In his book 12 Rules for Life Jordan Peterson introduces his fourth rule (‘Compare Yourself to Who You Were Yesterday, Not to Who Someone Else is Today’):
It was easier for people to be good at something when more of us lived in small, rural communities. Someone could be homecoming queen. Someone else could be spelling-bee champion, Math whiz or basketball star. There were only one or two mechanics and a couple of teachers. In each of their domains, these local heroes had the opportunity to enjoy the serotonin-fuelled confidence of the victor […] If you’re one in a million now, but originated in modern New York, there’s twenty of you – and most of us now live in cities. What’s more, we have become digitally connected to the entire seven billion. Our hierarchies of accomplishment are now dizzyingly vertical.
No matter how good you are at something, or how you rank your accomplishments, there is someone out there who makes you look incompetent.

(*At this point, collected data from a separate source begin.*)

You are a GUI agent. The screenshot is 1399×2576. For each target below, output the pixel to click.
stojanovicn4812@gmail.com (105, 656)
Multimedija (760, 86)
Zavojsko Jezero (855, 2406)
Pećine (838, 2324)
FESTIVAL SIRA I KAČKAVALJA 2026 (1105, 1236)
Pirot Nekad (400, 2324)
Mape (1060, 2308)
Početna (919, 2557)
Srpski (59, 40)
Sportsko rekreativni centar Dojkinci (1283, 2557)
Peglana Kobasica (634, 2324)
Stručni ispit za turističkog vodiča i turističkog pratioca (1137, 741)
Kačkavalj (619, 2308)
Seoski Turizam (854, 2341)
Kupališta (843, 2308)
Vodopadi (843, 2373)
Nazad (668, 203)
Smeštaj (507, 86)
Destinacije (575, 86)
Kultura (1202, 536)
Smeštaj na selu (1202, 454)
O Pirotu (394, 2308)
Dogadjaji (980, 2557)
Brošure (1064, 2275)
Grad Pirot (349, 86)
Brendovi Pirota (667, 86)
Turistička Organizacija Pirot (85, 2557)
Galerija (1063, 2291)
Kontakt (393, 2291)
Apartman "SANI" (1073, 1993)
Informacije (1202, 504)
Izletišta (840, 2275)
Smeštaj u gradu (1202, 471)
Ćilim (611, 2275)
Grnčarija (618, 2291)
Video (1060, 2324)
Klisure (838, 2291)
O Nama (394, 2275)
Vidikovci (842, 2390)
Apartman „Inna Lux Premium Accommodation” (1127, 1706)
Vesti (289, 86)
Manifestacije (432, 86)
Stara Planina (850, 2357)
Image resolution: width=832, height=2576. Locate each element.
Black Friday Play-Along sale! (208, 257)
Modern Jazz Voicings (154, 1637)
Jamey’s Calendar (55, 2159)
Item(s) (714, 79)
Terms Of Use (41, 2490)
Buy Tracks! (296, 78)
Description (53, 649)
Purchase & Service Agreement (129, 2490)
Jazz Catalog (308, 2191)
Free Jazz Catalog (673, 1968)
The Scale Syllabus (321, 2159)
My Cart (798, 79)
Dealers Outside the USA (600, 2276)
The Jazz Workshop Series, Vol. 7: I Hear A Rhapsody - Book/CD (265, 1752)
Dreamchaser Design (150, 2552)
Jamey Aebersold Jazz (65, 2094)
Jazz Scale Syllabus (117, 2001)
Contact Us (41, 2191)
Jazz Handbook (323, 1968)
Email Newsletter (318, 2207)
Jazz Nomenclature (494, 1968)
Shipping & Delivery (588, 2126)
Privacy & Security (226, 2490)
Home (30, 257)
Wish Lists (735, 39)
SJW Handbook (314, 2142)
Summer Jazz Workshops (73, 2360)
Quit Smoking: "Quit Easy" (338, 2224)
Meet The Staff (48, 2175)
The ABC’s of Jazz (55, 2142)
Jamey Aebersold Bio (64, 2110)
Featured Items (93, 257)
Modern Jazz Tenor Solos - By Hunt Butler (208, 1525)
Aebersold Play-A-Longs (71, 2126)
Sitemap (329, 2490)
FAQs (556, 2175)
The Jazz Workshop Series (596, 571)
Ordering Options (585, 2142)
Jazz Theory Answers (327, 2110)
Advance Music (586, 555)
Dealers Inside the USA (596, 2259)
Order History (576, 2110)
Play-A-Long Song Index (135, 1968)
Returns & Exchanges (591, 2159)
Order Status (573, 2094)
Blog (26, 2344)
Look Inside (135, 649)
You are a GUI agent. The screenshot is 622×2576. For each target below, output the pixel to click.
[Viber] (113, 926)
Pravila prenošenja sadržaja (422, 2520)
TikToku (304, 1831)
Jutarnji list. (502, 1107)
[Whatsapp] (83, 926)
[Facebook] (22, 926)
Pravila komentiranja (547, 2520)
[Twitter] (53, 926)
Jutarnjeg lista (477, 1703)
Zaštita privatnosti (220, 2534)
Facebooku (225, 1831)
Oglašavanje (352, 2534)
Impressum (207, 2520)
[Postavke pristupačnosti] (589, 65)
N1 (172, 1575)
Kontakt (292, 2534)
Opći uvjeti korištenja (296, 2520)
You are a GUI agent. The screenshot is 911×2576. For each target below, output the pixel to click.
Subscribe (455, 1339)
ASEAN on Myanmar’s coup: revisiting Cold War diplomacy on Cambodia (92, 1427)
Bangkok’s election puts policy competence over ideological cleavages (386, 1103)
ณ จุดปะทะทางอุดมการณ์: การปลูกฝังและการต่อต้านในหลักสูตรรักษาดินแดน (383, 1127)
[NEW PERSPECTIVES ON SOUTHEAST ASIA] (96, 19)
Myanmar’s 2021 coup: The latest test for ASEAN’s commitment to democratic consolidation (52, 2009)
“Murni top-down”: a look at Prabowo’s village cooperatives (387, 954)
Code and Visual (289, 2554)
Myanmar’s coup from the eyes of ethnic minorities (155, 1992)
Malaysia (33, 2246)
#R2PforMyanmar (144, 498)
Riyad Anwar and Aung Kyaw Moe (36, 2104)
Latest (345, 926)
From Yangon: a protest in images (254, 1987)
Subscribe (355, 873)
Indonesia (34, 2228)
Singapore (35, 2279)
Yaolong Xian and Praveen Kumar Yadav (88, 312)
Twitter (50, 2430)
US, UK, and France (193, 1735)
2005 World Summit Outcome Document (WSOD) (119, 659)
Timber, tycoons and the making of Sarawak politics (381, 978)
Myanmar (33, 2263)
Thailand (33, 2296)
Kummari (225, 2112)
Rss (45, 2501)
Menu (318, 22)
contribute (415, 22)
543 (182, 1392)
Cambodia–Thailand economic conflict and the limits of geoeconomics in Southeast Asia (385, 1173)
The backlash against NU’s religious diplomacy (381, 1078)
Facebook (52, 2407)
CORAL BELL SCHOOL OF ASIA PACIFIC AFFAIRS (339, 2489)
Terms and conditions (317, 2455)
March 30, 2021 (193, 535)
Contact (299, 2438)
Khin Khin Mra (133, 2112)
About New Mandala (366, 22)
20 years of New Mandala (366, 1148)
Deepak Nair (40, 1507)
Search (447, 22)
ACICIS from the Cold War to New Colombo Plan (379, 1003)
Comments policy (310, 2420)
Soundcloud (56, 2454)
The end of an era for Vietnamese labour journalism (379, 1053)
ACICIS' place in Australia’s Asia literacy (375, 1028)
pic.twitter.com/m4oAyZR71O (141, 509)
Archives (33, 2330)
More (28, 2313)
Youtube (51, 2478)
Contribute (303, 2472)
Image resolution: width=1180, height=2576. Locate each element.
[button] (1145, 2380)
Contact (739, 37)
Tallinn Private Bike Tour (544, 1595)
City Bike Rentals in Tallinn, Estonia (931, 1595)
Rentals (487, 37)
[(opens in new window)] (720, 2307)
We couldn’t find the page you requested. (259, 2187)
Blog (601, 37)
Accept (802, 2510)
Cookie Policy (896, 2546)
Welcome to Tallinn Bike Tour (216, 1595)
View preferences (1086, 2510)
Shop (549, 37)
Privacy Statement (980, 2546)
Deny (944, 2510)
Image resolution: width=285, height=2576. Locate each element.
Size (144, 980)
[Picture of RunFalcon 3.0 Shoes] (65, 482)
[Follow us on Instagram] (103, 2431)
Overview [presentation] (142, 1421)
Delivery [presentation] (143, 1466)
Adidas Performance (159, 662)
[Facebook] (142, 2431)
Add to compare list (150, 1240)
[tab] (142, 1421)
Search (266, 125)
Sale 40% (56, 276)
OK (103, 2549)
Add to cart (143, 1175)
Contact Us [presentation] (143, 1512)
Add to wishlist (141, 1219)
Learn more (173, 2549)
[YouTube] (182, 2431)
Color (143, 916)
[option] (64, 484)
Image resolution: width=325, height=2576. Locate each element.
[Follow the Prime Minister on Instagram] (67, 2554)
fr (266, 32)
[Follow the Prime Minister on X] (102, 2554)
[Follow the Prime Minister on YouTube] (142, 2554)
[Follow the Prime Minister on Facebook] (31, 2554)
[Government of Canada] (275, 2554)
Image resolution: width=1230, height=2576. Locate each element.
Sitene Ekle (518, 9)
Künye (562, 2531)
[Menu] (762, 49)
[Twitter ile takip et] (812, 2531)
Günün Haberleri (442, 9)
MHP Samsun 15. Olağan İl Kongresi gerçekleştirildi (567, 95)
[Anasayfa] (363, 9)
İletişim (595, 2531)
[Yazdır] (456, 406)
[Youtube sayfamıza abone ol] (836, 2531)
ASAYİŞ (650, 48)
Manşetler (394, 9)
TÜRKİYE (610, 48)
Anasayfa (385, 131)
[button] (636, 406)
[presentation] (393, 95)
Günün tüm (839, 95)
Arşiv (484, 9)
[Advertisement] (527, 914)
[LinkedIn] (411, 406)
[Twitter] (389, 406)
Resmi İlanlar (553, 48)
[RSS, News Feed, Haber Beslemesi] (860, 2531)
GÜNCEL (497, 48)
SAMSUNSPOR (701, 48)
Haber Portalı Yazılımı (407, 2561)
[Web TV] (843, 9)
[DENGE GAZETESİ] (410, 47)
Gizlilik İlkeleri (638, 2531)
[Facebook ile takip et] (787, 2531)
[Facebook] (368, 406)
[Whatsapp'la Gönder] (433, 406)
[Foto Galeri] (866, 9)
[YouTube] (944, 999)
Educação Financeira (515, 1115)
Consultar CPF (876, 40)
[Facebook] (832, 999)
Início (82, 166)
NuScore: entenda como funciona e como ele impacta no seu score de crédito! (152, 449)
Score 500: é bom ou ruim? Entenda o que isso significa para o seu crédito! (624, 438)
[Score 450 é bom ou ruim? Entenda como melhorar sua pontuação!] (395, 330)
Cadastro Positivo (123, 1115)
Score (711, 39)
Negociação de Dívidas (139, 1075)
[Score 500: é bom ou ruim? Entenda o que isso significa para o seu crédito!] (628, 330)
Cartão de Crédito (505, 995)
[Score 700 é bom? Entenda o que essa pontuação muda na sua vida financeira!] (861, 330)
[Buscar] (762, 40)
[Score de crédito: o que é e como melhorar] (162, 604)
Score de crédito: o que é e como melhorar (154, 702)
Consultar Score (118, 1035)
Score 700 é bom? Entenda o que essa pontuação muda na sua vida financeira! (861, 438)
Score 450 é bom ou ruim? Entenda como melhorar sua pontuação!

I think, generally speaking, a writer’s confidence is easily shaken. A dry day where the writing drips out of me even after hours of work can sow doubt in my mind that I may never again write fluently but I don’t often doubt myself as a writer when I see other writers getting published. I feel there’s plenty of room for everyone (or at least plenty of opportunity) and besides, despite how well they’re marketed, some books on the market are awful.
I think it’s easy to despair over one’s art when we live in a predominantly Capitalist society that seems to only value art in the context of the market. If I don’t have a book selling on the shelves is my writing worth less than someone else’s? My head says “maybe” but my heart says “no”.